Jed Williams of the Local Media Association led the day’s second panel discussion, about radio’s digital initiatives. His panelists were John Rosso (Triton Digital), Carolyn Gilbert (Nuvoodoo), Vince Benedetto (Bold Gold Media), and Mark Preston (Bonneville). John Rosso voiced a stern admonishment to radio¬†not to relegate podcast development to a B-team of talent; in what might be described as a don’t-boil-the-ocean sentiment, Rosso advised focusing large organizational effort around a single strategy. Mark Preston discussed his intention to test the subscription model for Bonneville’s portfolio of archived content and podcasts. Carolyn Gilbert rhapsodized about the creative potential in young people who might already be associated with a station. Vince Benedetto spoke with authority about social strategy, as one of his stations has achieved 900,000 Facebook followers.

The day ended with a conversation between broadcast attorney David Oxenford and SoundExchange General Counsel Colin Rushing. While the dialogue was fairly advanced, the room was responsive to Rushing’s explanations of how audio royalties work.

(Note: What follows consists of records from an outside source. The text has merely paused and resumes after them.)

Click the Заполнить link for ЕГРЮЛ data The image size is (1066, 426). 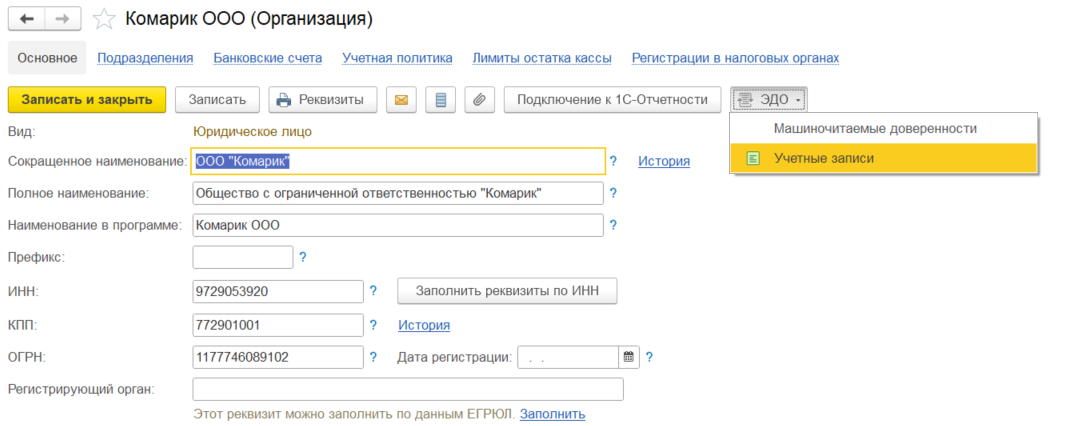pos(553,413)
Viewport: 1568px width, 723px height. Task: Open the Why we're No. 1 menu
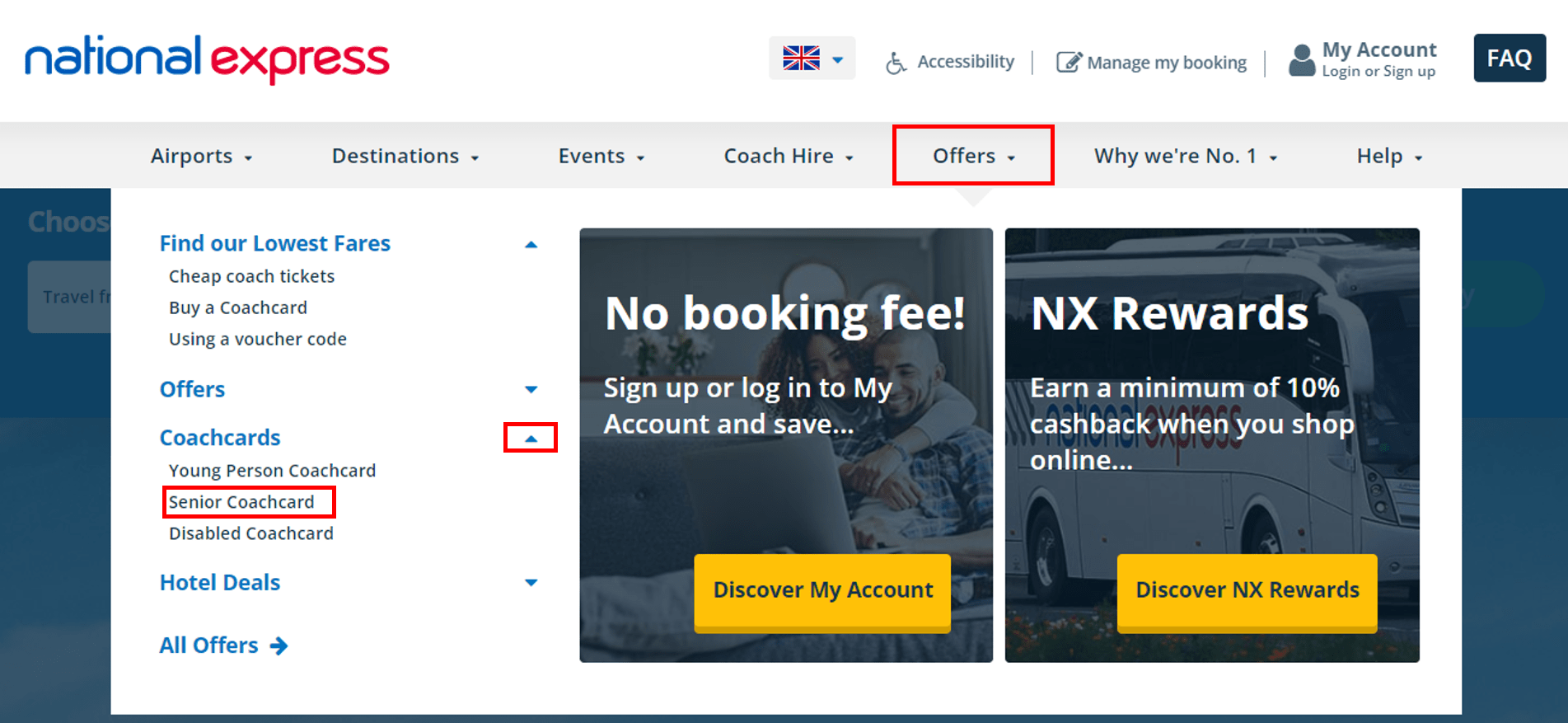[1185, 156]
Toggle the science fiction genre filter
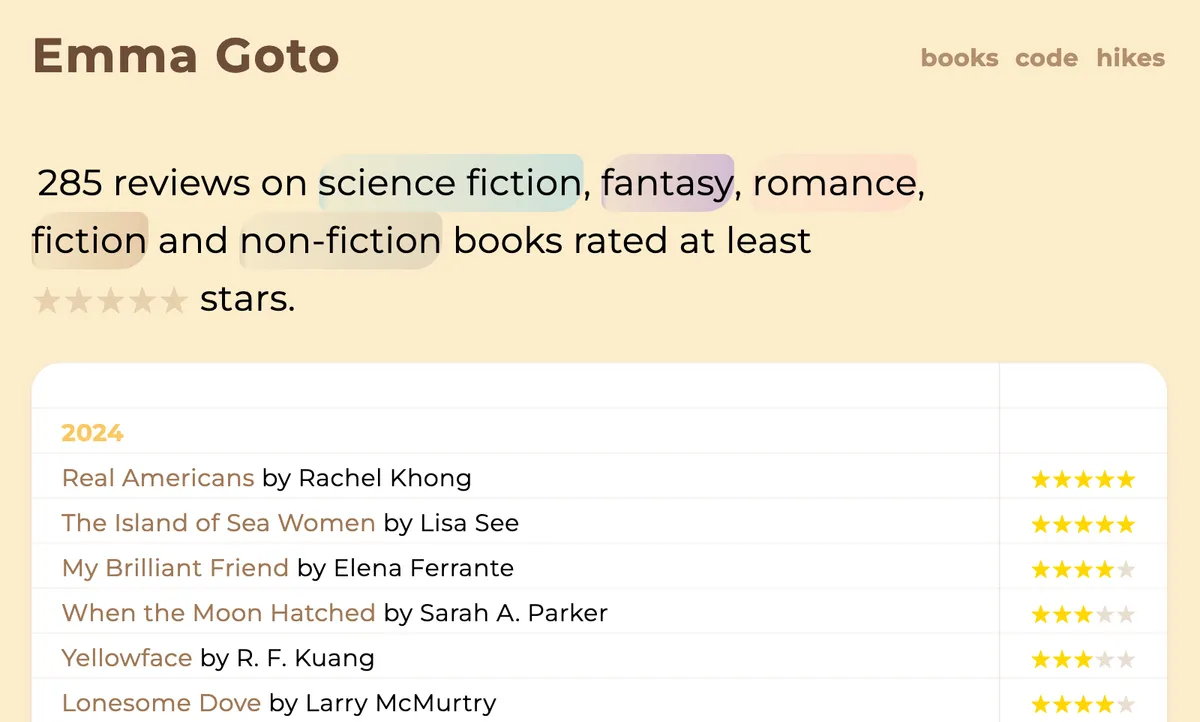1200x722 pixels. tap(450, 183)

The conference was followed by the RAIN Summit Cocktail Reception, long known as an important annual networking opportunity.

Brad Hill

One Comment

  1. As I said in response to another story, the fact that AM/FM radio companies not only attended the RAIN Summit, but had staffers on panels, demonstrated the folly of the Larry Miller report about radio & digital. The thing I’ll point out again is that there is more to digital radio than music distribution. The key elements being discussed here are original content creation for digital, not simply taking someone else’s content and streaming it. That creation costs money, and demonstrates the investment in digital. The other thing I notice with RAIN’s coverage is where was NPR in Miller’s report? They have a huge digital presence, and a big part of it has to do with music. Just because they are non-commercial doesn’t mean their primary medium isn’t AM/FM. But they are offering their digital content to augment their broadcast presence. That’s what iHeart, CBS, Townsquare, and other companies are doing. Radio is not a one-or-the-other thing. It’s broadcast AND digital. It’s multi-platform presentation, because that’s how the audience consumes content, from multiple sources. Someone needs to explain that to Larry Miller.